*Exercise brief*.
Echo the data below word for word, from the line containing "Task: Click Printers list scroll down arrow" through the end of the data, leaving out the pictures.

[Document and screenshot pointing data]
------------

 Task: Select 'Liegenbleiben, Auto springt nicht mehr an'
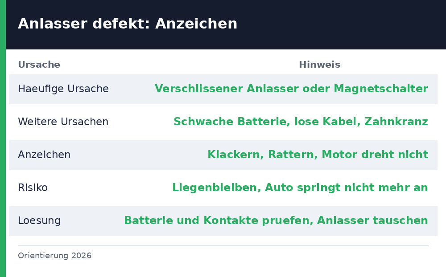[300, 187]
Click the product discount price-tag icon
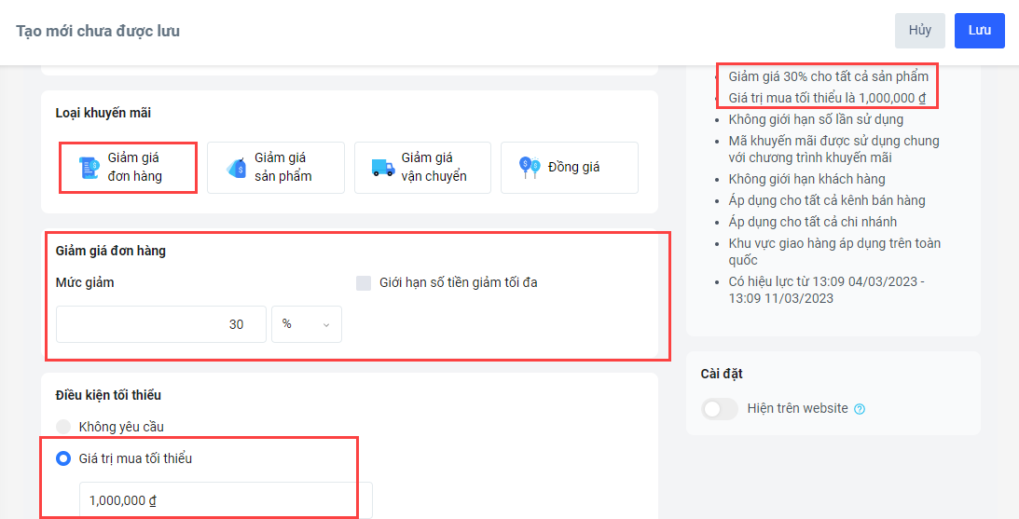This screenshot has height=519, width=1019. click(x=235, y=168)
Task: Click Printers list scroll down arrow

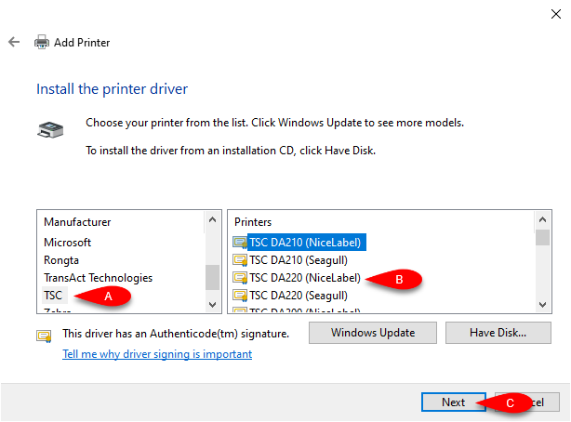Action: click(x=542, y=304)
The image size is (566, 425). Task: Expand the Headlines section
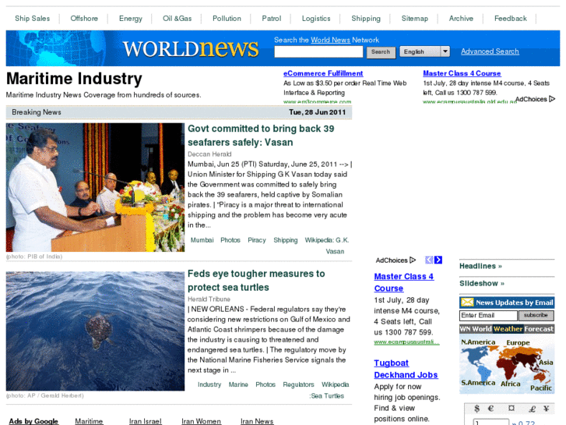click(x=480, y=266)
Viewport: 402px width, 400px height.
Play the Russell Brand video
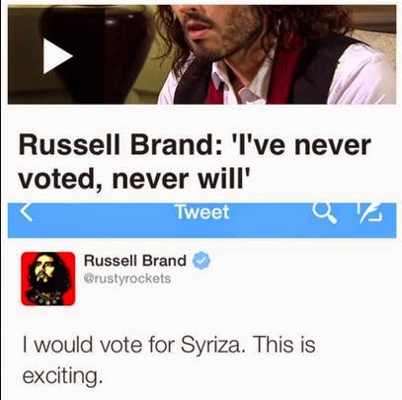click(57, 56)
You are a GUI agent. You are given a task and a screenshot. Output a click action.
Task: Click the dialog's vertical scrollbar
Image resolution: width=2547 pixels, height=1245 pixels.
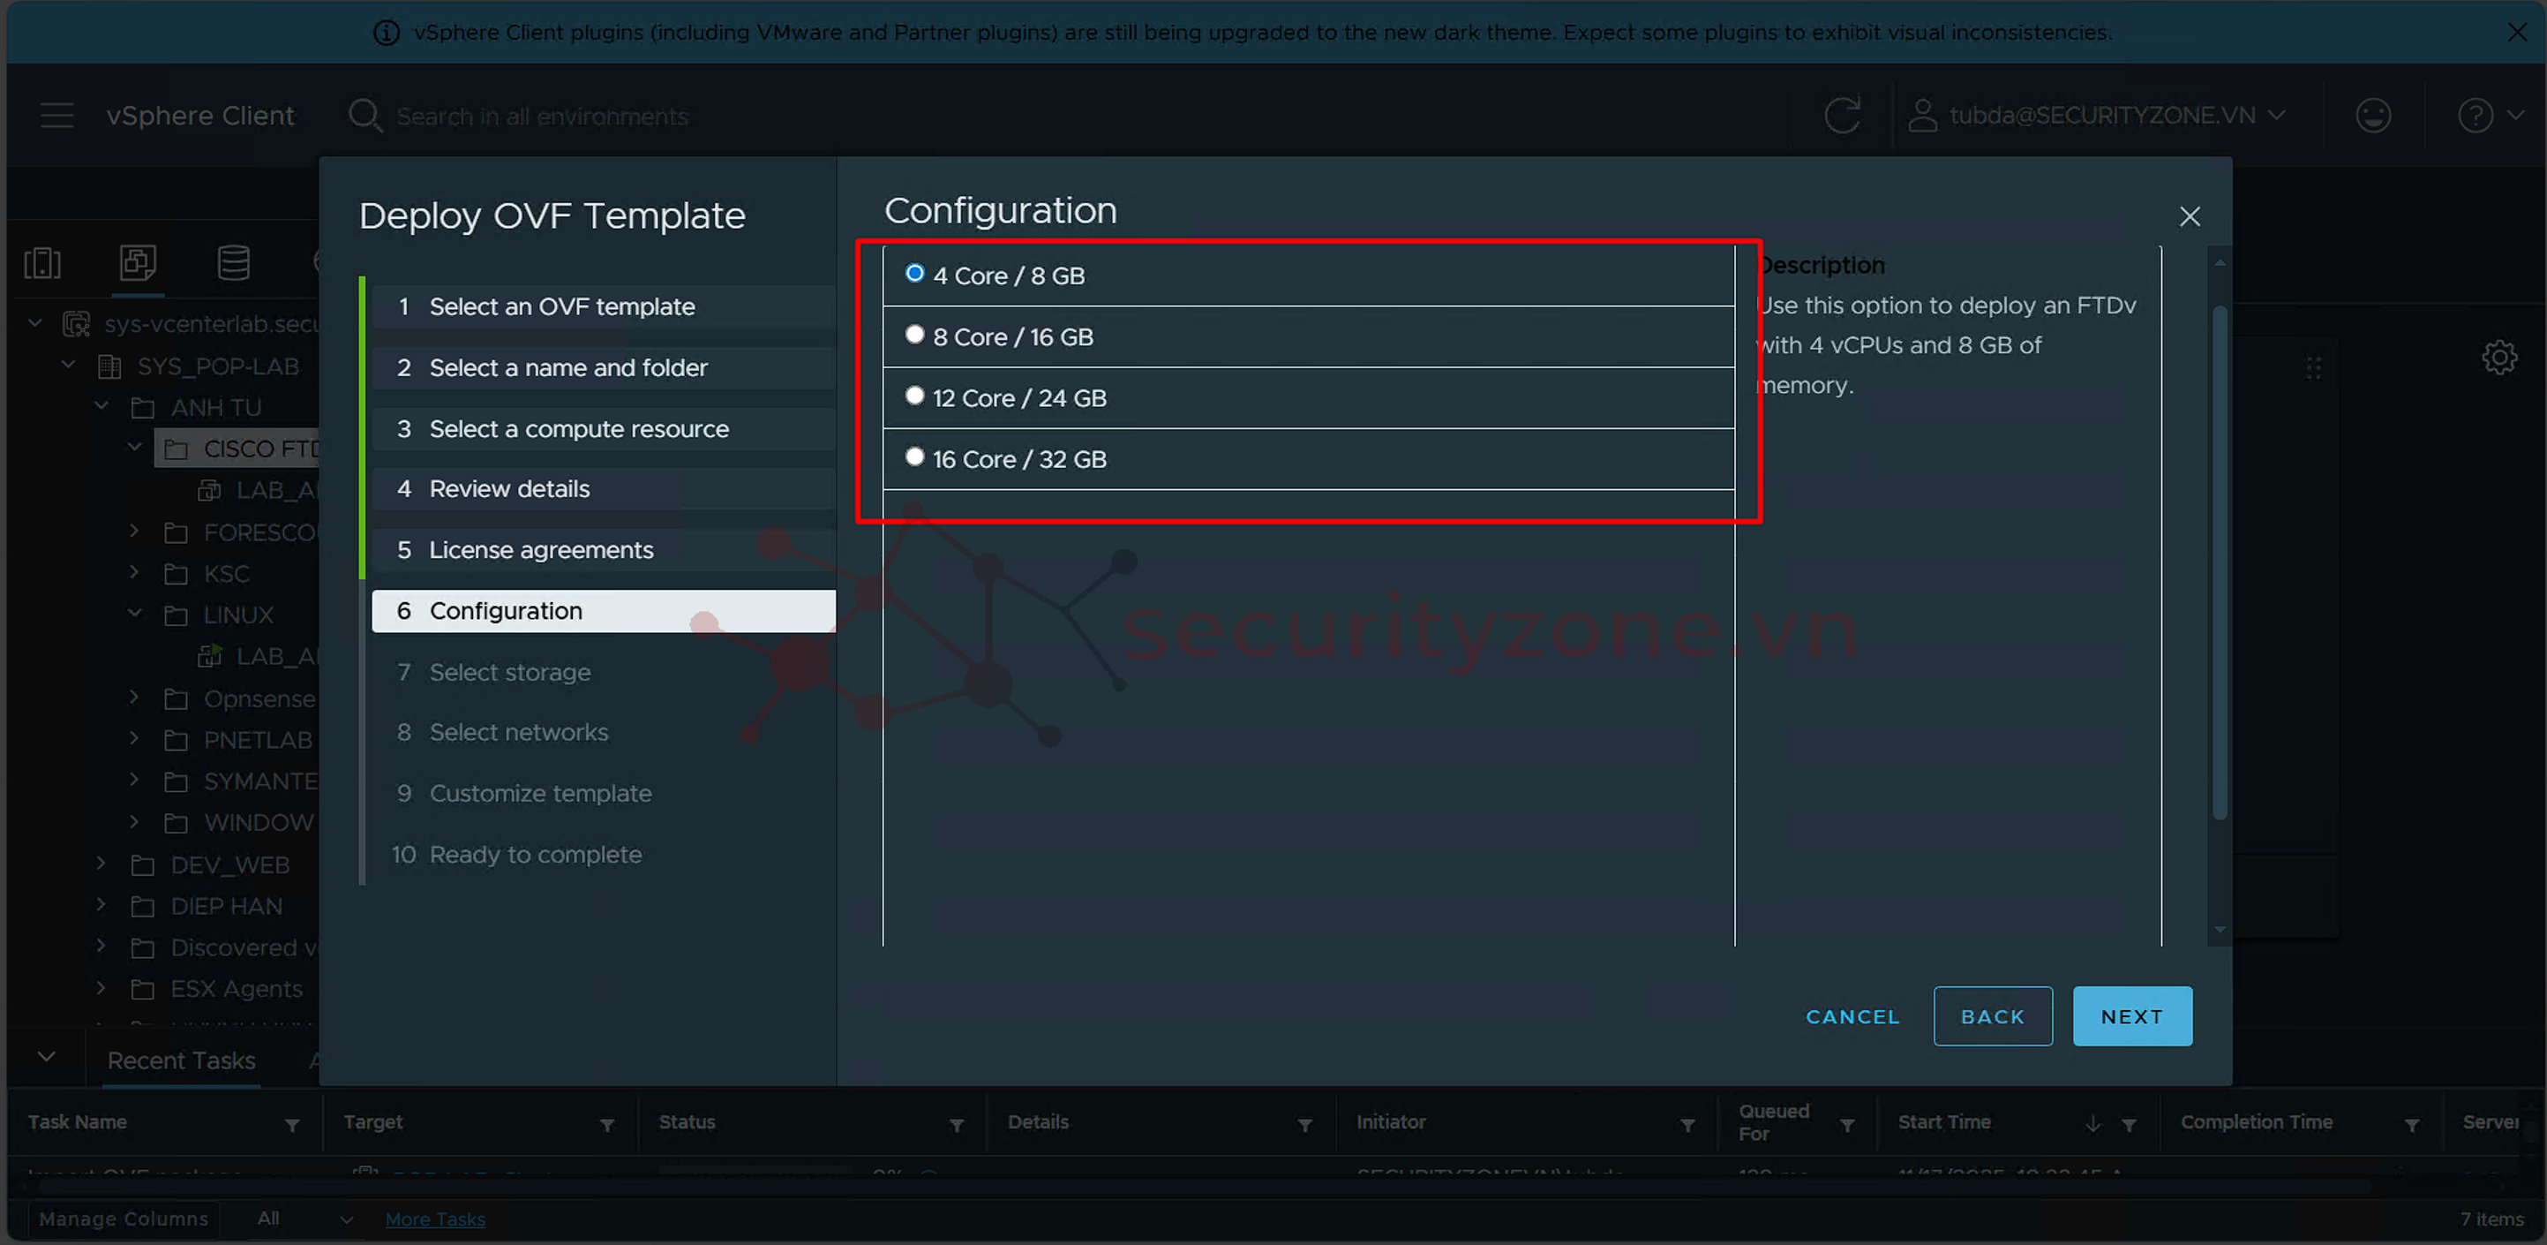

------------

*Exercise output*.
Task: Click Printers list scroll down arrow

Action: click(x=542, y=304)
The image size is (566, 425). Task: Expand the Headlines section
click(x=480, y=266)
Viewport: 402px width, 400px height.
Play the Russell Brand video
click(57, 56)
You are a GUI agent. You are given a task and a screenshot. Output a click action.
Task: Click the dialog's vertical scrollbar
Image resolution: width=2547 pixels, height=1245 pixels.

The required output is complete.